Morgan v. Southern Pac. Co.
Before: McFarland
Synopsis
Negligence—Backing of Train at Station — Contributory Negligence— Question for Jury. — In an action for personal injuries caused by the alleged negligence of the engineer of a passenger train in backing the train after stopping at a station, while the plaintiff was alighting from the train, where the evidence is conflicting as to the pe, riod of time between the stop and the movement backwards, the question of contributory negligence of the plaintiff in leaving her seat in the car before the train stopped is fairly within the province of the jury to decide.

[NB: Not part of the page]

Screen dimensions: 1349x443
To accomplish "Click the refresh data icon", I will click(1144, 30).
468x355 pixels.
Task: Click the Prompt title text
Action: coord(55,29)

Id. —Recompense for Pain — Compensatory Damage — Inaccurate Instruction — Harmless Error.—In such action, an instruction to the jury that “money is an inadequate recompense for pain,” though not an appropriate expression in a charge to the jury upon the question of compensatory damage, does not constitute a reversible error, where the jury are also instructed that resulting pain is an element of damage to be compensated, and that if the plaintiff was entitled to recover, “the measure of her recovery is what is called compensatory damages, — that is, such sum as will compensate her for the injury she has sustained that “the determination of the. amount is committed to the judgment and sound discretion of the jury”; and that it should be “in such measure as a jury, dispassionately considering all the circumstances of the case, will allow.”
Id. — Excessive Damages. — A verdict will not be disturbed because excessive, unless the amount of the damages is obviously so disproportionate to the injury proved as to justify the conclusion that the verdict is not the result of the cool and dispassionate discretion of the jury.
Id.—Earnings of Plaintiff. — The rule that damages recoverable for injuries received because of the negligence of a defendant should not exceed an amount upon which the legal interest would equal the value of the injured party’s past earnings and probable future earnings does not apply to a case where the cause of action is the plaintiff’s own personal injury, but is applied only to cases where suit is brought for the death of a relative.
Id. •—Verdict not Excessive—Conflicting Evidence. — A verdict for fifteen thousand dollars for personal injuries received through the negligence of a railroad company held not excessive under the circumstances of this case, there being evidence tending to show a permanent injury, accompanied with continual suffering and disability, which the jury would be warranted in believing, notwithstanding conflicting evidence as to the extent of the injury.
McFarland, J. This action was brought to recover damages for personal injuries alleged to have been caused by the negligence of the defendant, a railroad company. It is averred in the complaint that while plaintiff was in the act of alighting from the car of defendant, it was, through the negligence of defendant’s servants and employees, suddenly and violently put in motion, whereby plaintiff was, without any fault on her part, thrown upon the ground, and seriously injured. The jury gave a verdict in favor of plaintiff for fifteen thousand dollars, for which amount judgment was rendered; and defendant appeals from the judgment, and from an order denying its motion for a new trial.
1. The point of appellant that the evidence was insufficient to warrant any finding of liability on the part of defendant for the injury complained of cannot be maintained.
The accident happened at the town of Delano. At that place the train usually stops with the locomotive at a water-tank, so that water may be taken for the engine while passengers are going off and on the train. When the train arrived on the evening of the accident, the engineer did not succeed in stopping it until the locomotive had gone about a car’s length beyond the water-tank; and he moved the train back far enough to bring [506]the engine at the proper place to take water. He testified that he did this immediately, so that there was only a moment of time between the first stop and the commencement of the backward movement; and his testimony to this effect was to some extent corroborated. Counsel for appellant contends that this fact being established, it follows that plaintiff must have been guilty of contributory negligence; because, if she had retained her seat in the car until the train first stopped, as she ought to have done, she could not have been on the steps of the platform when the train started back. It is argued that she must have been wrongfully on or near the steps before the car stopped. But witnesses for the plaintiff testified that it was from a half-minute to a minute after the train stopped before it started back; plaintiff testified that she did not leave her seat until the car stopped; and another witness testified that she was not on the platform when the train stopped. There was therefore a substantial conflict of evidence as to the period of time which elapsed between the stop and the beginning of the movement backwards. Counsel say that it was natural, and in accordance with the usual course of things, for the engineer to have immediately reversed his engine and started back when he found himself beyond the water-tank; that there was no reason for his waiting thirty or sixty seconds before doing so; and that therefore the contrary testimony of plaintiff’s witnesses should not be considered as raising a substantial conflict. It could be well argued, and no doubt was so argued to the jury, that the engineer’s version of the affair was more probably correct than that of plaintiff’s witnesses; but after all, the question was one of probability, to be determined by weighing conflicting evidence. It was therefore a question fairly within the province of the jury to decide.